Une telle mise en scène requiert à l’évidence des chanteurs qu'ils soient également acteurs, et sur ce point les jeunes artistes ont relevé le défi avec brio en conférant une belle présence à leurs personnages respectifs. On a pu également apprécier leur diction soignée, ce qui est suffisamment rare pour être souligné. Sur le plan vocal, la distribution a été incontestablement dominée par les dames. La mezzo égyptienne Gala El Hadidi, issue de l’Opéra de Dresde, possède une voix souple, homogène, avec un registre grave soyeux et coloré. D’une belle présence scénique, elle habite cette Carmen avec intensité. Olga Tenyakova (un nom à retenir) a fait forte impression dans le rôle de Micaëlla. Elle est dotée d’une voix puissante dans l’aigu dont elle sait toutefois bien doser les effets. Son chant, subtil et nuancé, fait de son air « Je dis que rien ne m’épouvante » un beau moment de chant. Quant  à la distribution masculine, Eric Fennell en Don José possède un aigu solaire mais présente parfois une émission tendue qui peut affecter l’homogénéité de la ligne de chant. L’incarnation est toutefois crédible dans cette gaucherie touchante du personnage qui ne saisit pas la pleine mesure de ce qu’attend de lui cette Carmen là. Le baryton Pierre Doyen donne une dimension charismatique à Escamillo en évitant les écueils de la forfanterie virile habituelle. La voix ample, bien posée, illustre une belle autorité. Le registre grave manque toutefois un peu d’assise et les notes tendent à se perdre dans l’écho du microphone. Andriy Gnatiuk en Zuniga possède un beau timbre grave mais connait parfois des problèmes de justesse. La maîtrise des Hauts-de-Seine ainsi que le chœur d’enfants Unikanti complètent avec talent la distribution vocale de cette Carmen de belle facture.

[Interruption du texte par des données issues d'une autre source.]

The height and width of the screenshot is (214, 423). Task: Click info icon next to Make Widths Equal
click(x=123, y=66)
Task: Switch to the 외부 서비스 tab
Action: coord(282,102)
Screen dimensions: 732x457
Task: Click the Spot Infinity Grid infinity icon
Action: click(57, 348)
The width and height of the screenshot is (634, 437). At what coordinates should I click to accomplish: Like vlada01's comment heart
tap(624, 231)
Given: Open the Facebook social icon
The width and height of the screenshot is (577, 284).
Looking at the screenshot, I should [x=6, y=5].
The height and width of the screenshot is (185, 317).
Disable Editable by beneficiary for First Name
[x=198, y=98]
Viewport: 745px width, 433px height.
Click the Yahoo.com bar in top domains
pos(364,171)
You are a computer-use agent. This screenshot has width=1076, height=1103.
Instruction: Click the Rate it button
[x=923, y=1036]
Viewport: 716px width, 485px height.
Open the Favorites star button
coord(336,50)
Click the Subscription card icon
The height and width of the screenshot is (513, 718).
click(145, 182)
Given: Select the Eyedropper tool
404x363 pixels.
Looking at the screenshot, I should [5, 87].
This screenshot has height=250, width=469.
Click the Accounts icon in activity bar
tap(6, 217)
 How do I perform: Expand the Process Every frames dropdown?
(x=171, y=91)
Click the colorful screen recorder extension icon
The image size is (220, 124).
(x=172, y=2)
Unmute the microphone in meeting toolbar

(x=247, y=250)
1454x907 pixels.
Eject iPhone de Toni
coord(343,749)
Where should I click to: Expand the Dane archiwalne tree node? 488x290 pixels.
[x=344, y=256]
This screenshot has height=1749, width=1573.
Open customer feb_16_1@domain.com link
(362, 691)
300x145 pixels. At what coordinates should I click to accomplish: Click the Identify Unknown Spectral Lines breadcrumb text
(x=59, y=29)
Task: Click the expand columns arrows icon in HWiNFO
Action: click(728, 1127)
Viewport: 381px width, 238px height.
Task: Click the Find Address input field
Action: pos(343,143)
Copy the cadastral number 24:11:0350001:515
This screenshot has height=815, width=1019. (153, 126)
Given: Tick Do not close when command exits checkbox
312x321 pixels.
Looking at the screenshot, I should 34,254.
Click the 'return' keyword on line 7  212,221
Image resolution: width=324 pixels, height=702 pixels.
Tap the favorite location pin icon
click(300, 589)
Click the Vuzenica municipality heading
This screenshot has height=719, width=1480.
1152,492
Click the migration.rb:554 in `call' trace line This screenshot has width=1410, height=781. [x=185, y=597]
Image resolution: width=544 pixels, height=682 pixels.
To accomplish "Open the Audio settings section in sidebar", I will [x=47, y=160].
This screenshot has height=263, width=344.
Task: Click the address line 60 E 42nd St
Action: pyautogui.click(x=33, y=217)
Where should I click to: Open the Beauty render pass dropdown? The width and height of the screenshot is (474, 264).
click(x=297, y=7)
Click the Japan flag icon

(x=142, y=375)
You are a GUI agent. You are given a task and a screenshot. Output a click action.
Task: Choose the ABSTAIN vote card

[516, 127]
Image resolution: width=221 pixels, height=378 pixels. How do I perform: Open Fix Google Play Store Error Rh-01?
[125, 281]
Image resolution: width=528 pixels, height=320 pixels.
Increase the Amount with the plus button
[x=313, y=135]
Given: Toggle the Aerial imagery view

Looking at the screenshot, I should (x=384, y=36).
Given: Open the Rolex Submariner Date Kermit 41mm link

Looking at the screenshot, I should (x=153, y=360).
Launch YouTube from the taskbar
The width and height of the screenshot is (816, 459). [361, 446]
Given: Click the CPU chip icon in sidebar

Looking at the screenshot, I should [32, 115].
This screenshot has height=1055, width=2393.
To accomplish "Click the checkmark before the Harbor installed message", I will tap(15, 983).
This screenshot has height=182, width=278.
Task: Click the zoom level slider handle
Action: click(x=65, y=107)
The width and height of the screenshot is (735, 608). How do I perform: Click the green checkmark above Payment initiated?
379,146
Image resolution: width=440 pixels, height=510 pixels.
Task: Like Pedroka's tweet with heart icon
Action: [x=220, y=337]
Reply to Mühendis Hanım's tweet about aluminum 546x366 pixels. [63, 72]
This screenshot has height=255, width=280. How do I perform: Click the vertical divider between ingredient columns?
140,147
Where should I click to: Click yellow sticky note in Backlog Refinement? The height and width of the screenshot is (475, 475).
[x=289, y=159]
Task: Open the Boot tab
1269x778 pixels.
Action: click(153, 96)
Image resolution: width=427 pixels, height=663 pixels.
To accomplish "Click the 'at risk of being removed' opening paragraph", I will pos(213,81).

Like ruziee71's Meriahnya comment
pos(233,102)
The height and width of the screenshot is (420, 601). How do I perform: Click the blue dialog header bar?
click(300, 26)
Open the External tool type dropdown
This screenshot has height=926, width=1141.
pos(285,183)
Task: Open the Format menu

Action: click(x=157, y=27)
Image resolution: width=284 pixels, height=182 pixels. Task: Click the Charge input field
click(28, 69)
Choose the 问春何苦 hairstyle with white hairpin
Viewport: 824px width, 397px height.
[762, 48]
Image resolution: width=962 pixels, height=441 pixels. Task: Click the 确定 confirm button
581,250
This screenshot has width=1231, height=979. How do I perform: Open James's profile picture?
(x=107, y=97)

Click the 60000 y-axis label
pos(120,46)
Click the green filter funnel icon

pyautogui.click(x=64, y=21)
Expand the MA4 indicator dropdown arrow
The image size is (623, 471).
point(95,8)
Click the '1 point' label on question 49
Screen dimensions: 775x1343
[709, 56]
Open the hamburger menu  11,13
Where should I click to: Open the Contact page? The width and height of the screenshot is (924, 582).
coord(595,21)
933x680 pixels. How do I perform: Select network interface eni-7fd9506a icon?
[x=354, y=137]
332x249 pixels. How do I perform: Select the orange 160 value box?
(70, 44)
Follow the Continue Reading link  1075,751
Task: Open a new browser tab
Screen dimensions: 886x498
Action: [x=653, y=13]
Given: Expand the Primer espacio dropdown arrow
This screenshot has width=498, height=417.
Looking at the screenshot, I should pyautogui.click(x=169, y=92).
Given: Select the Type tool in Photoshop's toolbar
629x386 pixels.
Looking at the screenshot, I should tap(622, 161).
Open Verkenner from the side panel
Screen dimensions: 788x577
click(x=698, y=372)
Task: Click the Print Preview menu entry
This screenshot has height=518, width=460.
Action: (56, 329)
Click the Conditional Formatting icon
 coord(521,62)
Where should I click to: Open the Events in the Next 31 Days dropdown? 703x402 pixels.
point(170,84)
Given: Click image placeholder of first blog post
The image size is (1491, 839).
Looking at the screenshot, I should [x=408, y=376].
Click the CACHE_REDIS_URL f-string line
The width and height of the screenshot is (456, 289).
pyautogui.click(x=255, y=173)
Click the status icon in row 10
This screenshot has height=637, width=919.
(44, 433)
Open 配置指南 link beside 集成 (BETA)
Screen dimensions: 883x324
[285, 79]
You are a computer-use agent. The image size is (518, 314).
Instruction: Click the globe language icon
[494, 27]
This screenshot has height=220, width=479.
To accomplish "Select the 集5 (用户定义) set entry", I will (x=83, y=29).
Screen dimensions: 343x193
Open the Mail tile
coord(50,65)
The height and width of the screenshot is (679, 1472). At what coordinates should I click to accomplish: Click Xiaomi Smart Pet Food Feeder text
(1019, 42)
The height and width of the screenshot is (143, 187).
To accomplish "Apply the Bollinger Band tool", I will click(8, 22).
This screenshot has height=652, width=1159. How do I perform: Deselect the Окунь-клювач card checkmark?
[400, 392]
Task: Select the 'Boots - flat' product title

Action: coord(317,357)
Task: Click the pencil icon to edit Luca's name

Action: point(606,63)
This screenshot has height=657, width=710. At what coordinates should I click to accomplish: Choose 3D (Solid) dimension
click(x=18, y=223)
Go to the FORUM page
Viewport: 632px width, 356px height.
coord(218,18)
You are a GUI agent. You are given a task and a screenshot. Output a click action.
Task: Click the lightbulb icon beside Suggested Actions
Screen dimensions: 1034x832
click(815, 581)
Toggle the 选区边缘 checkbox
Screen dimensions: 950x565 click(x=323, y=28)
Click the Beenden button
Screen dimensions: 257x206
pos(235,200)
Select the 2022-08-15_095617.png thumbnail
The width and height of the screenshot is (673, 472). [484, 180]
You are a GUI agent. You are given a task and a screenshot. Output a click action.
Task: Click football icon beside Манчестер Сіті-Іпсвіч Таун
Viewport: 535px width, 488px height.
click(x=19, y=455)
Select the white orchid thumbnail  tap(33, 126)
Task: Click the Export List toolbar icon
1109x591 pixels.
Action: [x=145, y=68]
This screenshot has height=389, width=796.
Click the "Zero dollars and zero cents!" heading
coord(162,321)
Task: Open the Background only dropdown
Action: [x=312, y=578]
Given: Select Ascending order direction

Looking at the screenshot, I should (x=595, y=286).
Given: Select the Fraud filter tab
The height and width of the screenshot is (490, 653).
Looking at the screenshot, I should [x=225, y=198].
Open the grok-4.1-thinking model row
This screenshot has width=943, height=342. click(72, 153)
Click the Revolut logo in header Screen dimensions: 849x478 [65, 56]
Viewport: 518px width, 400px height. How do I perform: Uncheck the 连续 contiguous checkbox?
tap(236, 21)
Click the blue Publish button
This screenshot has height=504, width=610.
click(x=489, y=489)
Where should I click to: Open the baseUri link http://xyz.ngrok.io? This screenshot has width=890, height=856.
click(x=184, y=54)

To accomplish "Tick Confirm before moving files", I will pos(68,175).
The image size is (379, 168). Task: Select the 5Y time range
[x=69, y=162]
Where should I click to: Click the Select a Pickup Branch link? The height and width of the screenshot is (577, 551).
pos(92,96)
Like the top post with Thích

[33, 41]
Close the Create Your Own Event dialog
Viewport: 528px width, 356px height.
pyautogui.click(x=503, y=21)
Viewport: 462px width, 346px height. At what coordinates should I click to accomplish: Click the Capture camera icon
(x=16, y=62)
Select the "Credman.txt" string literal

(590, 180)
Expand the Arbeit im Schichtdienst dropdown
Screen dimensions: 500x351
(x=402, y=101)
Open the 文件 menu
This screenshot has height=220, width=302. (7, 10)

Diriger dans les conditions du plein air a tout du numéro d’équilibriste. L’orchestre étant ici placé sous le plateau du haut, le chef n’a pas de visibilité directe sur les chanteurs si ce n’est par prompteur interposé. Vincent Renaud à la tête du Music Booking Orchestra relève toutefois le défi avec aisance. Le tempo un tantinet d’emblée trop rapide, avec quelques effets surabondants, laisse place à une interprétation plus sobre à compter du second acte, aménageant ainsi des espaces de respiration nécessaires aux chanteurs.

Chaque année Opera en Plein Air démontre que l’Opera peut être aussi une grande fête populaire et l’on ne peut que s’en réjouir. Le regard du metteur en scène a aussi, dans ce cadre particulier, toute son importance et quand il livre, comme ici, une vraie réflexion sur l’œuvre, la soirée ne peut être que réussie.